Primarily this was due to some weaknesses in chemical rockets. They had to use some of their delivered material to get back to GEO. And, while the time for their transfer orbit was shorter, another factor of the NPV, the discount rate, which lowers the amount of expected value of a resource the farther in the future it is sold, doesn’t take enough out of the value of that which the solar sail can bring back that would make it on par with the chemical rocket.

There were still some areas of near-Earth space that even solar sails were not profitable in, so the authors suggest that future asteroid miners look at asteroids in the specific regions they call out as potentially profitable if they are looking for their first major mining site. In addition, the researchers made some modifications to their original baseline missions structure, such as stopping at a Lunar Gateway, adding a second trip, and running a series of variable simulations, known as Monte Carlo simulations, that would test the extent to which these different schemes were profitable.
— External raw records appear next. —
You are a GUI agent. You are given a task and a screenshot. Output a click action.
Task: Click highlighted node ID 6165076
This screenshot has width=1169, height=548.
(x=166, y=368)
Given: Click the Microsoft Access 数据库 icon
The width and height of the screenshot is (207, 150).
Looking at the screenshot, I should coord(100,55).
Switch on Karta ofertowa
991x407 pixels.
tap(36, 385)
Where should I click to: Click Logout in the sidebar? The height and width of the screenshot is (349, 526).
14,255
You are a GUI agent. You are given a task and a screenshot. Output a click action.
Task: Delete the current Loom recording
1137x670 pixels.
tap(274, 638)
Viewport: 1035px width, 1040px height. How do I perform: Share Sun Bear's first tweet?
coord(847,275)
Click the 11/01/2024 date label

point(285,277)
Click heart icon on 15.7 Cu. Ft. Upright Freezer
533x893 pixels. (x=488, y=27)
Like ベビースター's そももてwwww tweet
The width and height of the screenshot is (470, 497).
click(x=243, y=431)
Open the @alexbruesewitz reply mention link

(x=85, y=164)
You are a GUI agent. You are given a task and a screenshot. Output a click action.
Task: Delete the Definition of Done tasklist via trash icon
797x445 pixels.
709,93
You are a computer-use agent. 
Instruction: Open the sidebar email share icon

Both are adding a second trip and stopping off at the Lunar Gateway rather than GEO added significant value to each type of mission architecture. The Monte Carlo simulations also showed that their profitability was consistent with slight input costs and output revenue variations. Overall, while there are potentially profitable targets for each type of propulsion system, it seems that solar sails are clearly the winner of the two. Now it’s up to those who hope to build the first asteroid mining empire to listen.